The Monday deadline for bids on the Mile High stadium naming rights set by Sports Authority’s national liquidator Hilco Streambank came and went without a lead bidder — although one likely will be identified by the end of the week, The Denver Post reported today. Hilco Streambank executive vice president Jack Hazan said several interested parties have approached his firm, though he declined provide details or discuss how the company has been marketing the naming rights. The liquidator last week extended the bid deadline to July 25, saying that, until recently, it had been too busy selling the retailer’s intellectual property and liquidating stores to focus on selling the naming rights. Englewood, Colo.-based Sports Authority declared bankruptcy in March, which put a large question mark over how much longer the retailer’s name would remain on Mile High, the Denver Broncos home field. Sports Authority is due to make a $3.6 million payment Aug. 1. Missing the deadline starts a 30-day grace period after which the naming rights return to the Metropolitan Football Stadium District and Denver Broncos. Hazan said that potential buyers would receive better financial terms from the liquidator, than if they deal directly with the district. Hilco Streambank has priced the deal at $3 million a year for the remaining five seasons left on Sports Authority’s contract.

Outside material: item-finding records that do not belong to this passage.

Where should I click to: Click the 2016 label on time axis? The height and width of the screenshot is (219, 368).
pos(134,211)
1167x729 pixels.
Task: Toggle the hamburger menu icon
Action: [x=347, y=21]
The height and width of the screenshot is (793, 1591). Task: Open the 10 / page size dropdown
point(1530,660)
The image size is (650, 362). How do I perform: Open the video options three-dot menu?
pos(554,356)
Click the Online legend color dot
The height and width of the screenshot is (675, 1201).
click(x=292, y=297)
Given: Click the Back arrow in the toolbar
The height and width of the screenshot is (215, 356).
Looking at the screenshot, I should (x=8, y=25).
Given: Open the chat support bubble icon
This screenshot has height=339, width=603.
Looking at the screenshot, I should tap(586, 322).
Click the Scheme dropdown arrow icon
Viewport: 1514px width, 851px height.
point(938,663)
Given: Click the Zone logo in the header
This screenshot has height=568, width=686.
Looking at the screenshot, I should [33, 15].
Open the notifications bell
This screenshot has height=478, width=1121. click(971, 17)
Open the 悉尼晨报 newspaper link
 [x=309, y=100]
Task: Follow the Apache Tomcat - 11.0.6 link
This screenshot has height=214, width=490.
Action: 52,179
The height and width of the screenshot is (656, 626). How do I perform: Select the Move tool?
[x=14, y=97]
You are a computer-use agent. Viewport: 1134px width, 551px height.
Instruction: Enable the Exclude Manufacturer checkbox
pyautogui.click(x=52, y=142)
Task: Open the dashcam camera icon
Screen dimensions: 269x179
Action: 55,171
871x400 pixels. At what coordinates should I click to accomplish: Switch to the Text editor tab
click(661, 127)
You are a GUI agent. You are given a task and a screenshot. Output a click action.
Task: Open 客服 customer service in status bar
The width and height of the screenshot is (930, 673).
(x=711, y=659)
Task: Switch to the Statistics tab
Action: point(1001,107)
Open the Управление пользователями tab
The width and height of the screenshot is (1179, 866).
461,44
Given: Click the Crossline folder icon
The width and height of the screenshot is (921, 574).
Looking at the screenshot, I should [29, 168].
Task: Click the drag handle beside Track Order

Junk-Rated U.S. Municipalities Shine Brighter with Record Low Rates

Record low interest rates so far have failed to spur a wave of new borrowing in the $3.7 trillion U.S. municipal debt market, with one exception: its weakest borrowers are seizing the opportunity to prop up their finances at costs they can afford, Reuters reported today. As of July 19, total municipal debt issuance this year fell 1.6 percent to $227 billion from the same period last year. However, new borrowing rather than refinancing of existing debt is up 12.5 percent at $88.8 billion, with lower-rated debt rising the most. An analysis shows the total amount of municipal junk bonds rated by S&P Global Ratings at BB-plus or below issued this year rose 170 percent to $1.2 billion over the same period in 2015. Many higher-rated issuers are using the rock-bottom rates to refinance old debt, but have been slow in boosting borrowing for new projects because of a lengthy approval process and many communities' reluctance to take on new burdens. Those that struggle financially face similar problems, but some simply need to borrow to keep going and many are able to issue revenue bonds, which do not require voter approval. Some cash-strapped areas can also issue bonds for new spending without taxpayer approval at the ballot box.